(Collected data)
▶
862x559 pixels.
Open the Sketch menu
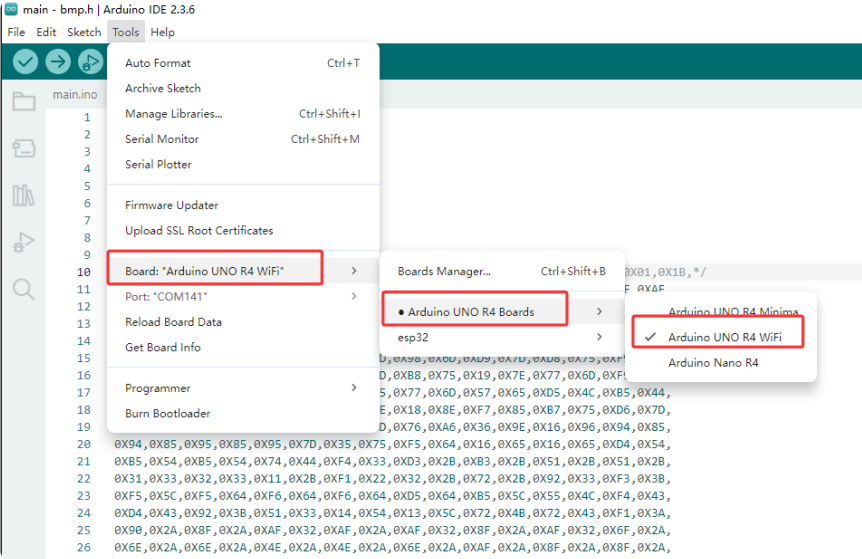84,32
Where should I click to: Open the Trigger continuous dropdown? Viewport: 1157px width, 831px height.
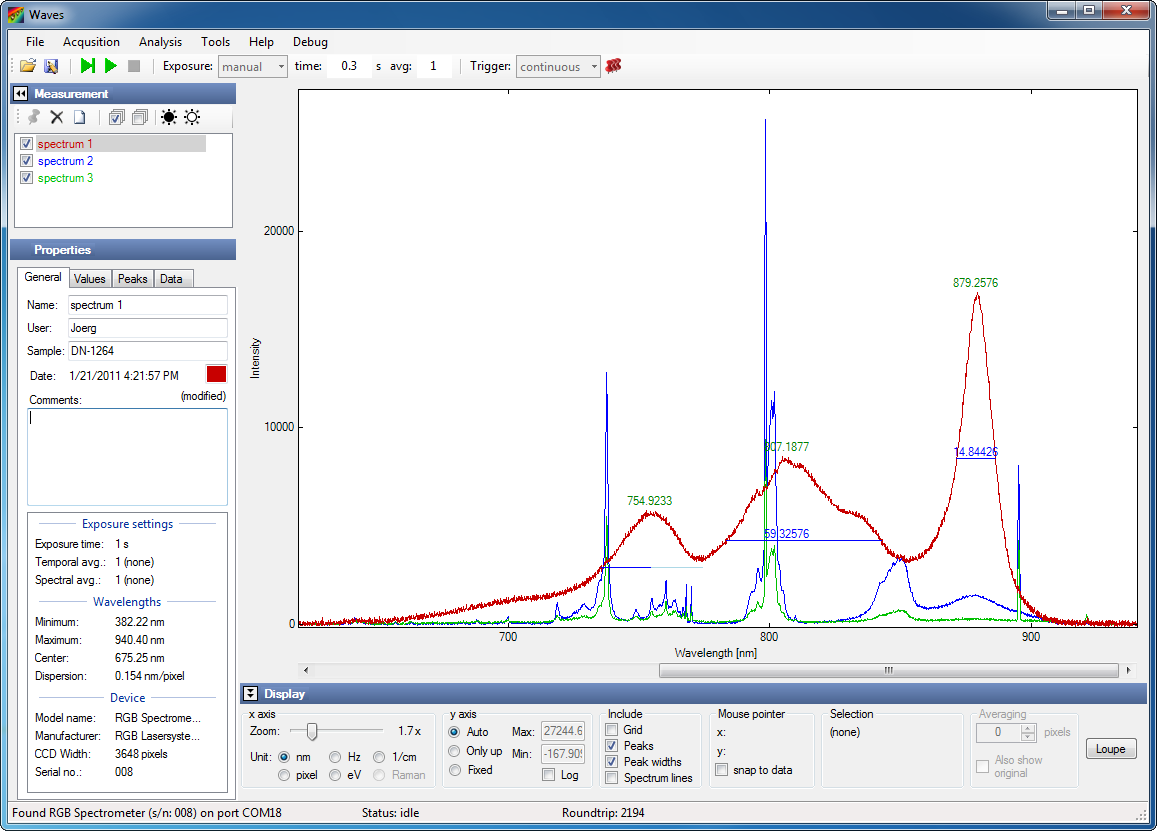pyautogui.click(x=558, y=67)
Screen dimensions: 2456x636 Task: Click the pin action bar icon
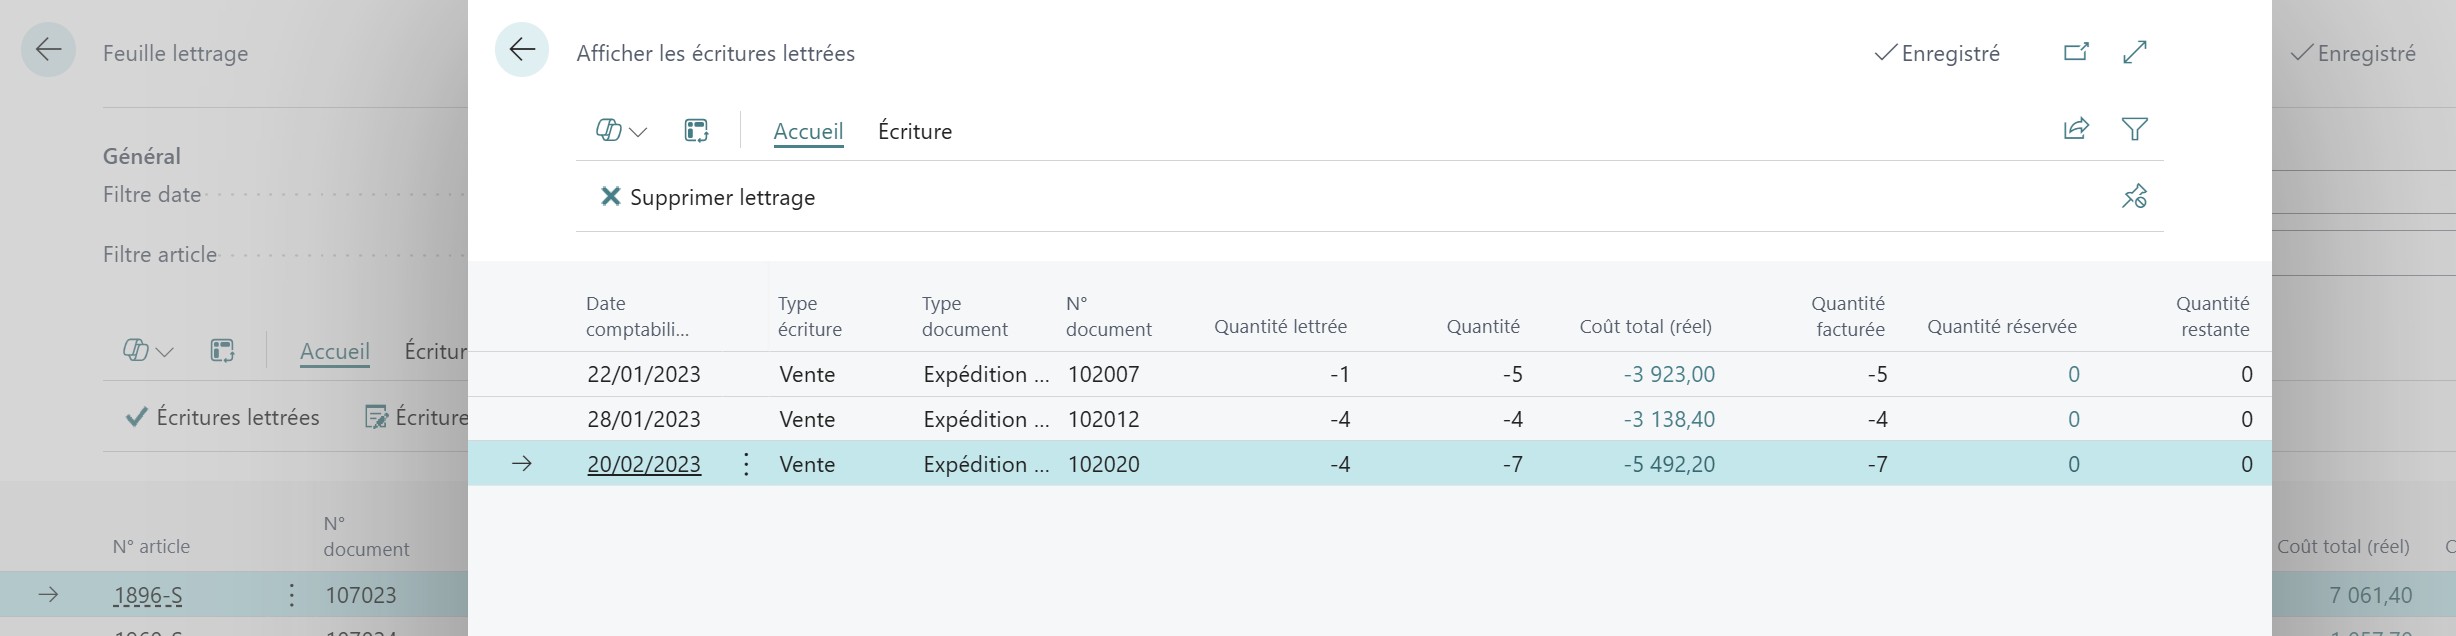(2134, 196)
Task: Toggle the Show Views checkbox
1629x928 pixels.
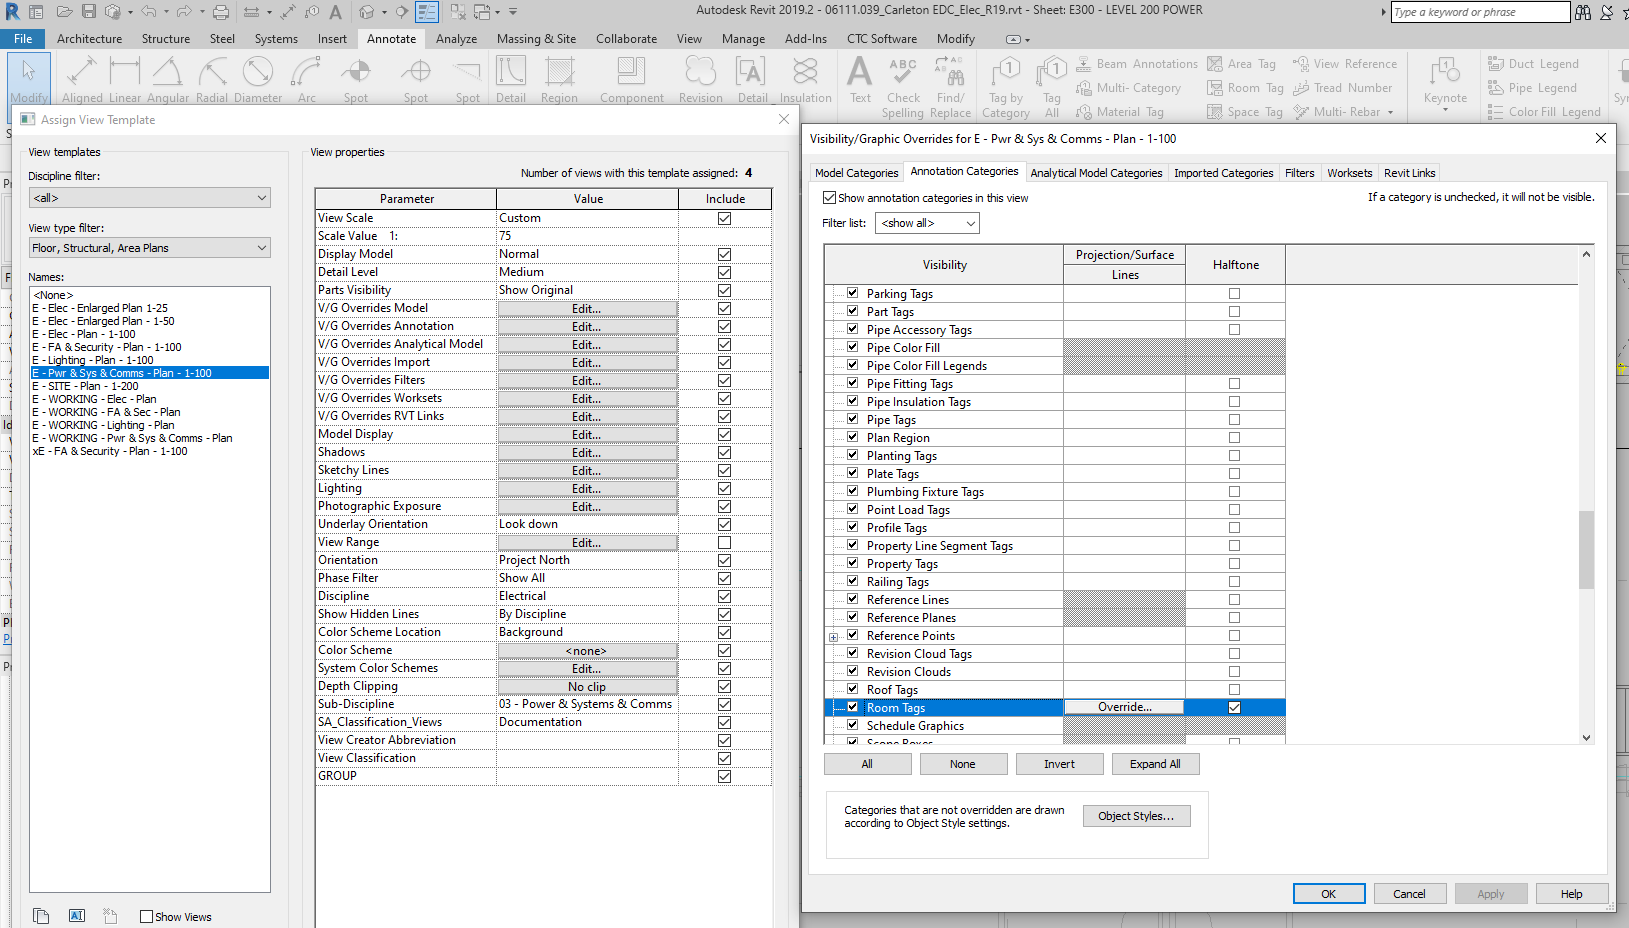Action: pos(147,917)
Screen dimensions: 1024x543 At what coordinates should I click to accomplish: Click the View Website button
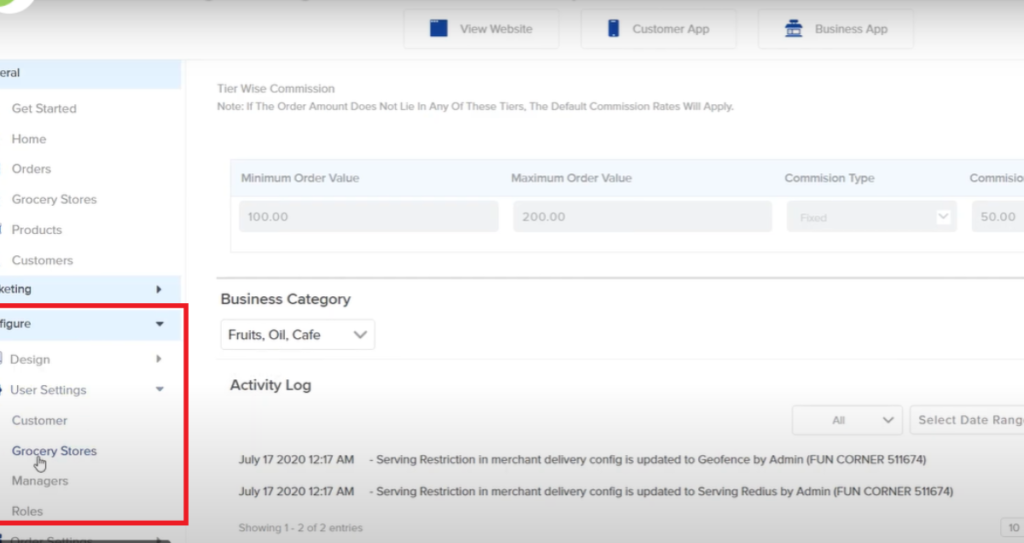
◀
● **Assignment**:
Starting at the line that contains "Screen dimensions: 2456x636", return every line through the end of the records above exactly as written, and return no pictures.

● **Final answer**:
Screen dimensions: 2456x636 Task: Click the pin action bar icon
(2134, 196)
Task: Toggle the Show Views checkbox
1629x928 pixels.
Action: pos(147,917)
Screen dimensions: 1024x543 At what coordinates should I click to accomplish: Click the View Website button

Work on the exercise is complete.